As lawmakers create a new budget for Kentucky, funding for Medicaid is causing some tension. Beshear says the General Assembly is shorting Medicaid by $2.7 billion over the next two years.
"We see across-the-board pay cuts to hospitals, physicians, clinics - it could be as large as 10% in 2026 and another 10% in 2027," Beshear said.
Beshear said that means doctors will leave the Medicaid program, hospitals will shut down services like maternity wards, and fewer Kentuckians will have access to the healthcare they need. He noted that 1.4 million Kentuckians depend on Medicaid for healthcare.
Budget leaders in the General Assembly say they understand the importance of Medicaid, but they believe the program has gotten too big for the state to afford.

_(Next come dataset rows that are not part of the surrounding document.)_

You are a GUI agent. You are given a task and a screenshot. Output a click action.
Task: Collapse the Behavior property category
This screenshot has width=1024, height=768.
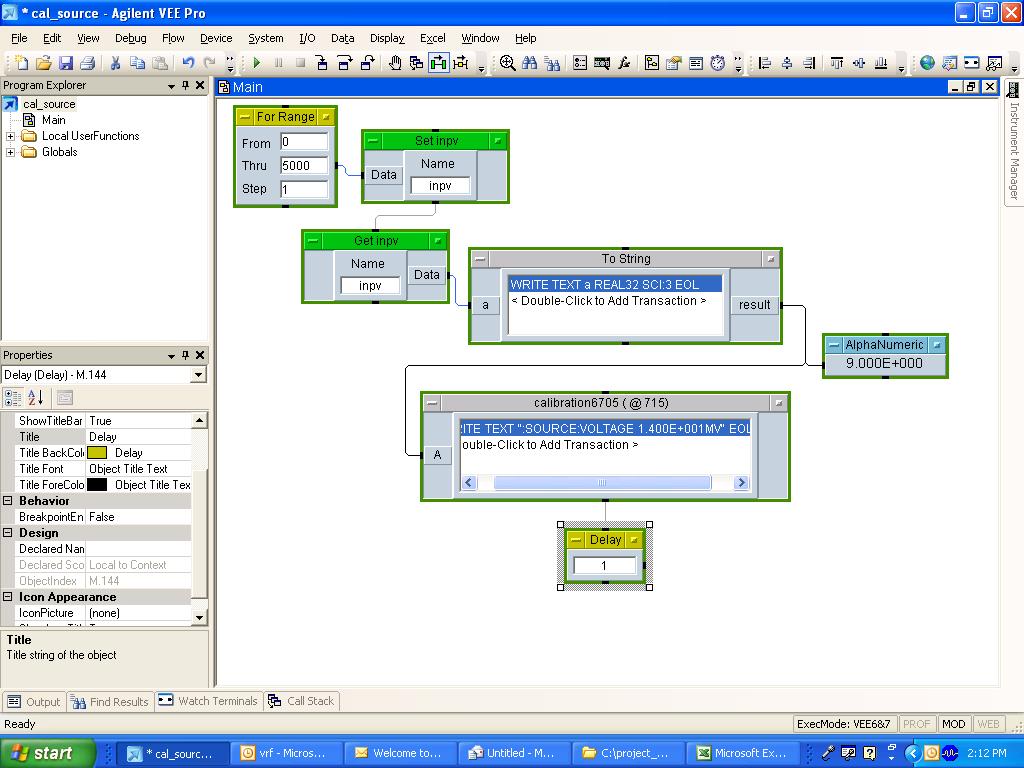point(8,501)
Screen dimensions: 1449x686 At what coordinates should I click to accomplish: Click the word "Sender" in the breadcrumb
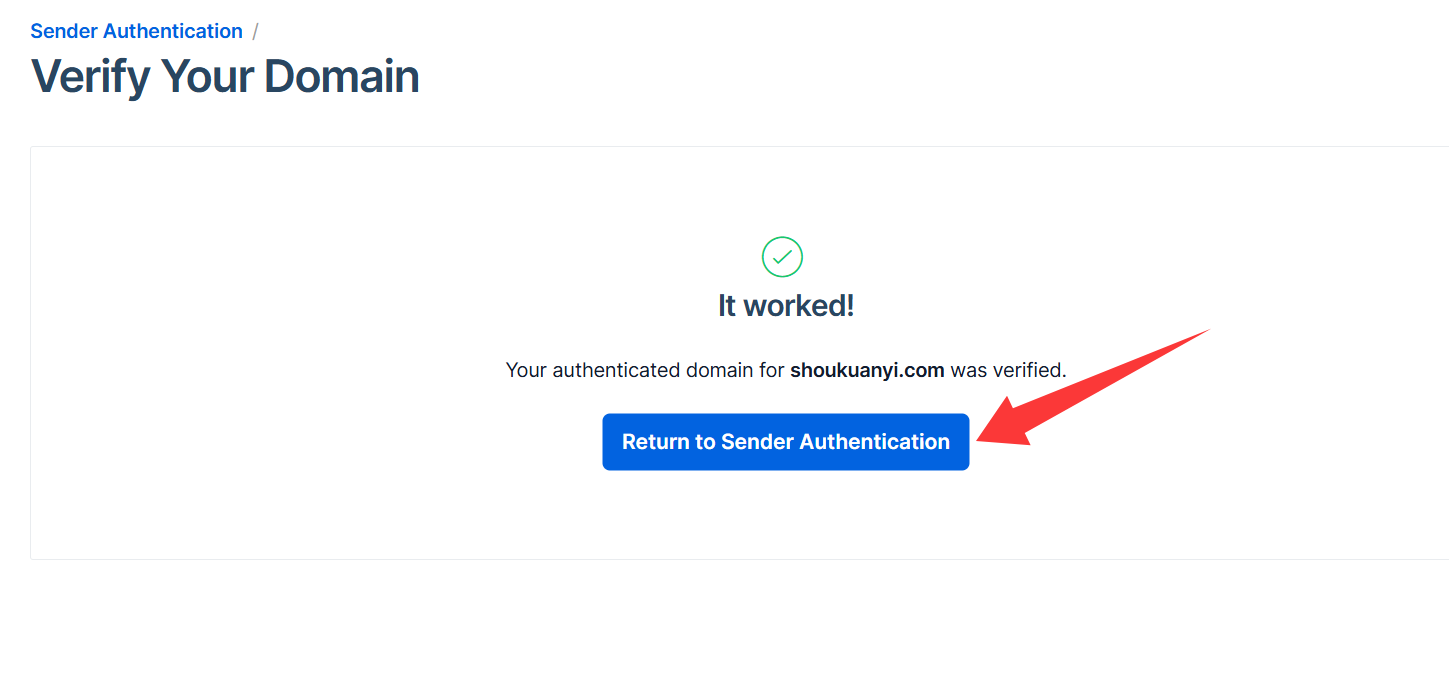(64, 31)
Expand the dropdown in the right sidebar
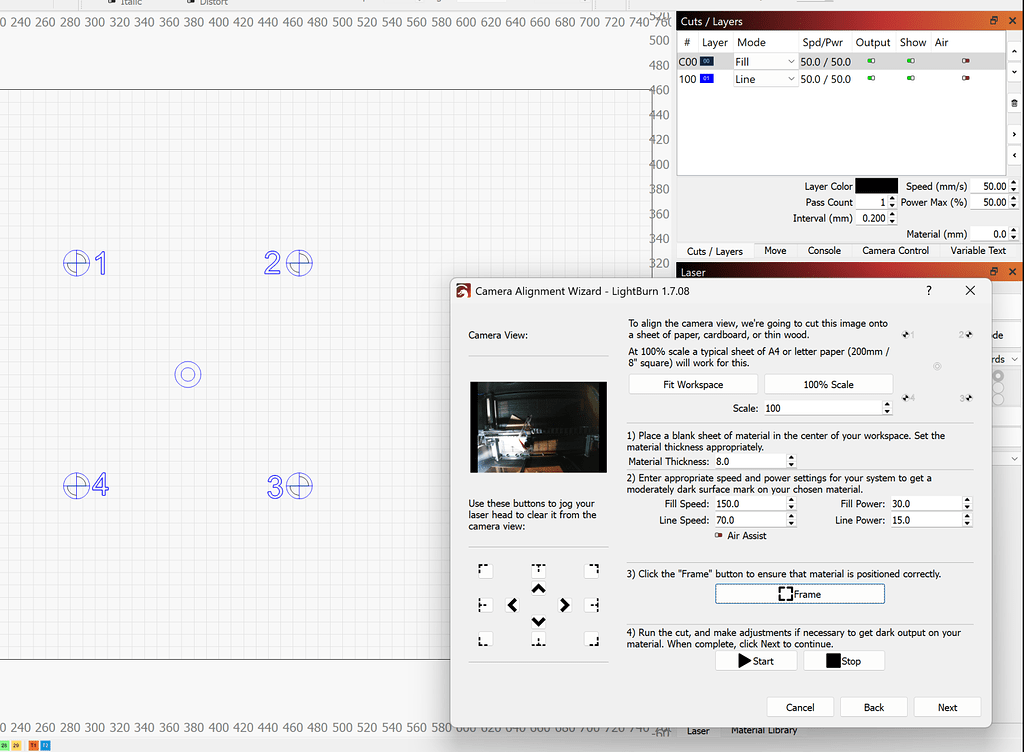1024x752 pixels. click(x=1015, y=358)
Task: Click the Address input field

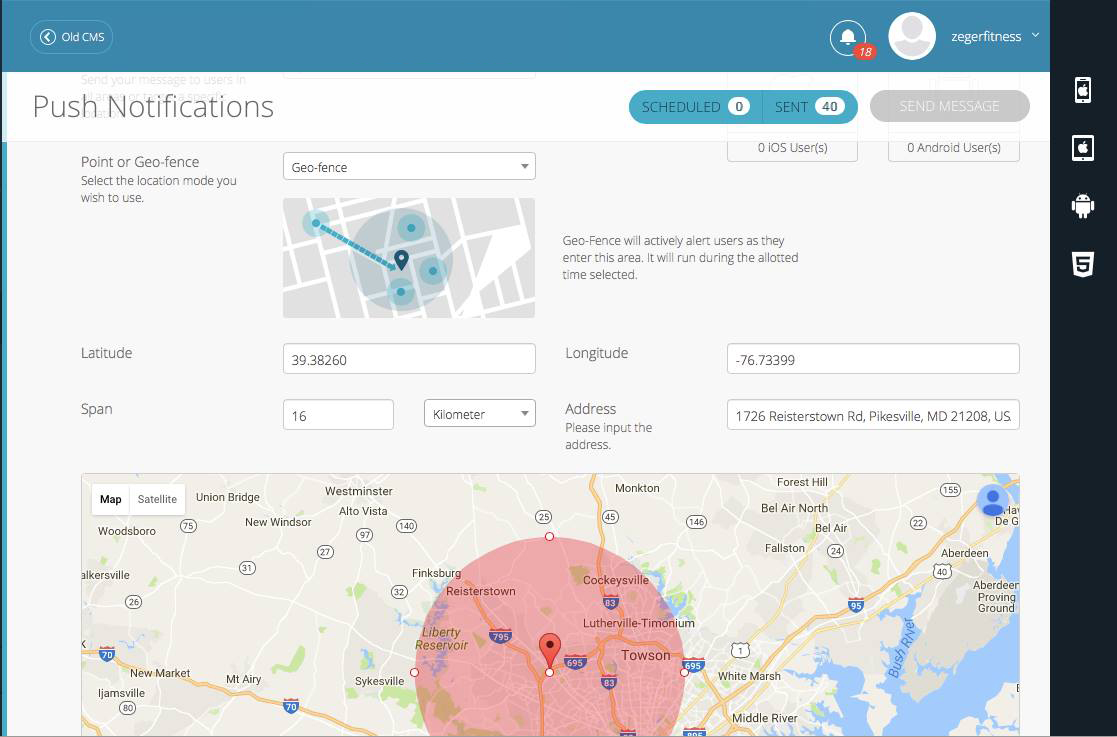Action: point(872,415)
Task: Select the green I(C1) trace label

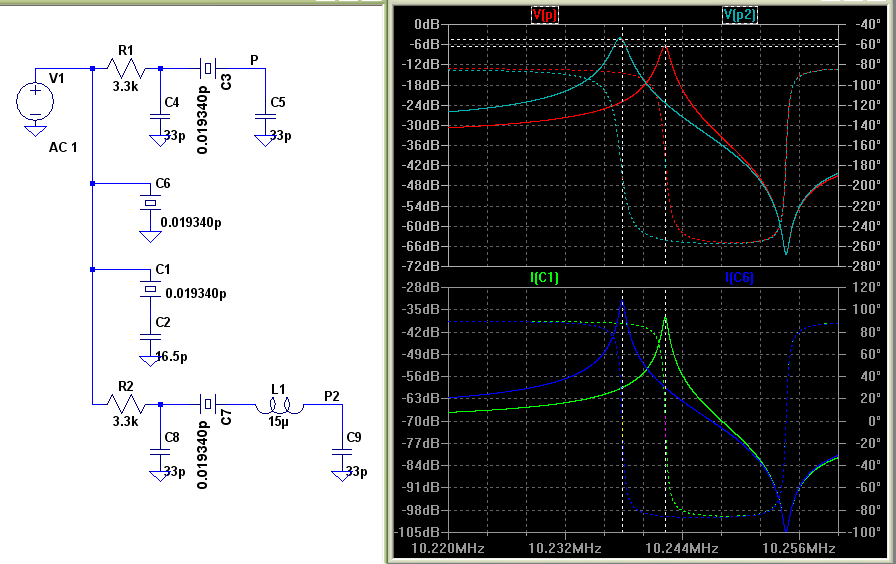Action: pos(545,277)

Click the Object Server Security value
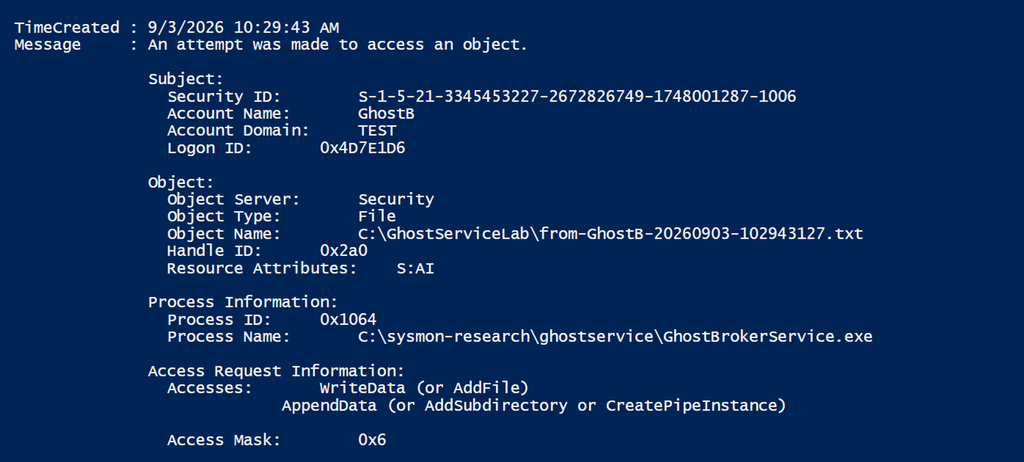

"While Medicaid has a very noble purpose, to provide for the indigent and the infirmed and our foster children and things like that – its expansion has gone way too far," Sen. Chris McDaniel said.
McDaniel, the Republican Senate budget chairman, said even with the federal government covering 78% of Kentucky's Medicaid costs, Medicaid is a top growing expense for the state. He explained the cost has more than doubled in the last 10 years.
"The experts in this space have got to start bringing their costs under control because we can't just keep plowing literally billions of new taxpayer dollars every year," McDaniel said.
McDaniel said the legislature is taking a disciplined approach to not let spending get too out of control.